> Your goal:
Exact reproduction required: the lines below from the line with "The height and width of the screenshot is (354, 644)." to the line with "The image size is (868, 482).", both ends included, and no others.
(Records for the task Opens)
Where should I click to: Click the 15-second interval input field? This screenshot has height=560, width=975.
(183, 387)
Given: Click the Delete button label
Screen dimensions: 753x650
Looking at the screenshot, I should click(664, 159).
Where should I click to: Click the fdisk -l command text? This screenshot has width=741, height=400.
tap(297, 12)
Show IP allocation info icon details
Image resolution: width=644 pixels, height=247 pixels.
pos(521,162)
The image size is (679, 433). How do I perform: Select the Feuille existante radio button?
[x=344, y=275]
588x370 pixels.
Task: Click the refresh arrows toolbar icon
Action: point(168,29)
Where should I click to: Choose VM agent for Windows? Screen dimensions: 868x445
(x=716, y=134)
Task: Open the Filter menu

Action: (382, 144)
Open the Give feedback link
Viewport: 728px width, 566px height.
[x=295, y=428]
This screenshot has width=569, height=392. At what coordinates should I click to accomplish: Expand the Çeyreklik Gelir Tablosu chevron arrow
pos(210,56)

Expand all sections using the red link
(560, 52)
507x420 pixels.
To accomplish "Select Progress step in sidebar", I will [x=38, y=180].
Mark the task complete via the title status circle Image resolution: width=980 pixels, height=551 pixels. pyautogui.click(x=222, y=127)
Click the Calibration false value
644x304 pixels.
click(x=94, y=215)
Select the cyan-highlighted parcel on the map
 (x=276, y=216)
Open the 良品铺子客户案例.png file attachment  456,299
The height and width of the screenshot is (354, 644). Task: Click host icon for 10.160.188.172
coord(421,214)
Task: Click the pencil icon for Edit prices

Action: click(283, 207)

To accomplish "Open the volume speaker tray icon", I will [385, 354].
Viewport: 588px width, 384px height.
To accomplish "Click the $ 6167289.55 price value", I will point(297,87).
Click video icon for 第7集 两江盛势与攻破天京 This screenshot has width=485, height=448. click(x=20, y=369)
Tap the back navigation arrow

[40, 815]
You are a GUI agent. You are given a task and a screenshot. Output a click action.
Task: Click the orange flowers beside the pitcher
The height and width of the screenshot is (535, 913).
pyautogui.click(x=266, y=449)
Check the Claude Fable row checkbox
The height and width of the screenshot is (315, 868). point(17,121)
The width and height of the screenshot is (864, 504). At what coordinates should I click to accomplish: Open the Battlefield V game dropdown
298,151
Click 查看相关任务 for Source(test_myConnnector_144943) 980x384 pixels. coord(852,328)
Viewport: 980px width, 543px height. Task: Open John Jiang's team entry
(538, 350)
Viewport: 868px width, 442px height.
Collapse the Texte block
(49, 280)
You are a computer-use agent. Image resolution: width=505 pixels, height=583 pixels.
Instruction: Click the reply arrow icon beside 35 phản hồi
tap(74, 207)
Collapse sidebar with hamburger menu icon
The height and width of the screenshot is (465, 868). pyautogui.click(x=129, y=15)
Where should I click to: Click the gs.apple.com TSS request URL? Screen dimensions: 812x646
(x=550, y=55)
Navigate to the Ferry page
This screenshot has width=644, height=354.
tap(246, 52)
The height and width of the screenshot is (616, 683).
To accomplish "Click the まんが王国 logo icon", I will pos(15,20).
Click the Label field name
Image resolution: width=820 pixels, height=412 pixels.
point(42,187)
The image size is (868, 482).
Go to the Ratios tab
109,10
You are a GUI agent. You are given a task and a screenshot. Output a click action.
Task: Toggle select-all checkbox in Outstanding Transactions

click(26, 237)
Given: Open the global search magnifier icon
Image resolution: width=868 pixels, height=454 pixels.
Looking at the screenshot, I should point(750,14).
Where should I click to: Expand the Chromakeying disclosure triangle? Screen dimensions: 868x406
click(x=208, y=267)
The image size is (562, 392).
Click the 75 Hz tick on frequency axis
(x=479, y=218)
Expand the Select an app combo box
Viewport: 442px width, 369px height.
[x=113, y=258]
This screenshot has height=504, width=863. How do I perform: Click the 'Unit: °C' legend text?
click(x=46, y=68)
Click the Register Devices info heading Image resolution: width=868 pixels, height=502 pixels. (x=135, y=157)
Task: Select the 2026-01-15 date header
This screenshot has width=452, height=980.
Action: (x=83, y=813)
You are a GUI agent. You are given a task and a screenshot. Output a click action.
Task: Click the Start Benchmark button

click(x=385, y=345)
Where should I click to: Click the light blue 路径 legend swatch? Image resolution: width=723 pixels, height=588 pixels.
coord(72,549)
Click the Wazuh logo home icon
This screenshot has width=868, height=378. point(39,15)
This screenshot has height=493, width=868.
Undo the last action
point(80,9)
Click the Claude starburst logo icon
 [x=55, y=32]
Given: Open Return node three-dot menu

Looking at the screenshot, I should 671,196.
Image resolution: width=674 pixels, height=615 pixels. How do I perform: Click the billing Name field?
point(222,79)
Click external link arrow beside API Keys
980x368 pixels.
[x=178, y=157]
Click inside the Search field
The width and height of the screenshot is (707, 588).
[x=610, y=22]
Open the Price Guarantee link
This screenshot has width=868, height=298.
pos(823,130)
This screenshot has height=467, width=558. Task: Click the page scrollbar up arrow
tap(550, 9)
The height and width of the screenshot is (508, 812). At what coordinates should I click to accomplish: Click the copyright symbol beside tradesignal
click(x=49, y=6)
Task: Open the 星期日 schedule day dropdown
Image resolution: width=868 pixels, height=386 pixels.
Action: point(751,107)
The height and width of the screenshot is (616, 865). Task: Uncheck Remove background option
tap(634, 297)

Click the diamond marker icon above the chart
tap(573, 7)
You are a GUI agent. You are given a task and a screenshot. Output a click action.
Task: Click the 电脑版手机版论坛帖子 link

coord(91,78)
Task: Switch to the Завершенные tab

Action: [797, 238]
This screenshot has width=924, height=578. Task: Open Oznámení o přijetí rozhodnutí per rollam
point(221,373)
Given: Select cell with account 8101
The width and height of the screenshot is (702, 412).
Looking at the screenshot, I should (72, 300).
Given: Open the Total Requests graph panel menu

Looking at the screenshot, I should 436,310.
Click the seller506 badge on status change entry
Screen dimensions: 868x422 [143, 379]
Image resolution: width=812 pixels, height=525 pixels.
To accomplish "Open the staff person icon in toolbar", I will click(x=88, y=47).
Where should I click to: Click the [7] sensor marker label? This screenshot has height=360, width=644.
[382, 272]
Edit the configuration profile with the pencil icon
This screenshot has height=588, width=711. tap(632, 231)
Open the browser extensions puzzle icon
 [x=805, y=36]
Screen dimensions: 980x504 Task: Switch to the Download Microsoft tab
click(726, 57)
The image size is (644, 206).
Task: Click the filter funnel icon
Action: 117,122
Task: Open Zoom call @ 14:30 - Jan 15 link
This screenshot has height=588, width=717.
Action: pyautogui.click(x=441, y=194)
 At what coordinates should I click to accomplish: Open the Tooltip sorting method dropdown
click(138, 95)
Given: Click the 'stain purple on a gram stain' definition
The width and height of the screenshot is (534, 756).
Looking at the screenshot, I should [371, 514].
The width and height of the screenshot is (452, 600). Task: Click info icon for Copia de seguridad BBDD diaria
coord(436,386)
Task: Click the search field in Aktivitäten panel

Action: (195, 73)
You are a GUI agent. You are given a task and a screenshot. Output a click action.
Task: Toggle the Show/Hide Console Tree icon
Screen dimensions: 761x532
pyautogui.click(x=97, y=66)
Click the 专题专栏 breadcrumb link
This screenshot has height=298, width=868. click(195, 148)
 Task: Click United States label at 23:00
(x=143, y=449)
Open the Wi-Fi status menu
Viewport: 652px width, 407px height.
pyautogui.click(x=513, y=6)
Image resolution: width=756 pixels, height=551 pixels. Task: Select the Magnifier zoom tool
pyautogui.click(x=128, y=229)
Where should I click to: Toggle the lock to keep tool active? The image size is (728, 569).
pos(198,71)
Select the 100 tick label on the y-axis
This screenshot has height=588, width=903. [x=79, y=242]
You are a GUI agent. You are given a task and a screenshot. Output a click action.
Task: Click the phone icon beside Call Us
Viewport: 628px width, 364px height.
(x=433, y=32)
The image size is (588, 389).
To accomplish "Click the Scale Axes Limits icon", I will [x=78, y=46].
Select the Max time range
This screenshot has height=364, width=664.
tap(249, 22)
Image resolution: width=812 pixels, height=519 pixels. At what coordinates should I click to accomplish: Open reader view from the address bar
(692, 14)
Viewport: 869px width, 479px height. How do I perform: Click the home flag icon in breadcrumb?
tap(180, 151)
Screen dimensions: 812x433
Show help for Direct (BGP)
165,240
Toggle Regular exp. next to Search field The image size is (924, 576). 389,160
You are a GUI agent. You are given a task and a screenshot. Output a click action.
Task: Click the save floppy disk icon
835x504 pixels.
(Records for the task Closes)
> Exercise output:
The height and width of the screenshot is (354, 644). Task: Click host icon for 10.160.188.172
coord(421,214)
Task: Click the pencil icon for Edit prices

Action: click(283, 207)

To accomplish "Open the volume speaker tray icon", I will [385, 354].
Viewport: 588px width, 384px height.
To accomplish "Click the $ 6167289.55 price value", I will point(297,87).
Click video icon for 第7集 两江盛势与攻破天京 This screenshot has width=485, height=448. click(x=20, y=369)
Tap the back navigation arrow

[40, 815]
You are a GUI agent. You are given a task and a screenshot. Output a click action.
Task: Click the orange flowers beside the pitcher
The height and width of the screenshot is (535, 913).
pyautogui.click(x=266, y=449)
Check the Claude Fable row checkbox
The height and width of the screenshot is (315, 868). point(17,121)
The width and height of the screenshot is (864, 504). At what coordinates should I click to accomplish: Open the Battlefield V game dropdown
298,151
Click 查看相关任务 for Source(test_myConnnector_144943) 980x384 pixels. coord(852,328)
Viewport: 980px width, 543px height. Task: Open John Jiang's team entry
(538, 350)
Viewport: 868px width, 442px height.
Collapse the Texte block
(49, 280)
You are a computer-use agent. Image resolution: width=505 pixels, height=583 pixels.
Instruction: Click the reply arrow icon beside 35 phản hồi
tap(74, 207)
Collapse sidebar with hamburger menu icon
The height and width of the screenshot is (465, 868). pyautogui.click(x=129, y=15)
Where should I click to: Click the gs.apple.com TSS request URL? Screen dimensions: 812x646
(x=550, y=55)
Navigate to the Ferry page
This screenshot has width=644, height=354.
tap(246, 52)
The height and width of the screenshot is (616, 683).
To accomplish "Click the まんが王国 logo icon", I will pos(15,20).
Click the Label field name
Image resolution: width=820 pixels, height=412 pixels.
point(42,187)
The image size is (868, 482).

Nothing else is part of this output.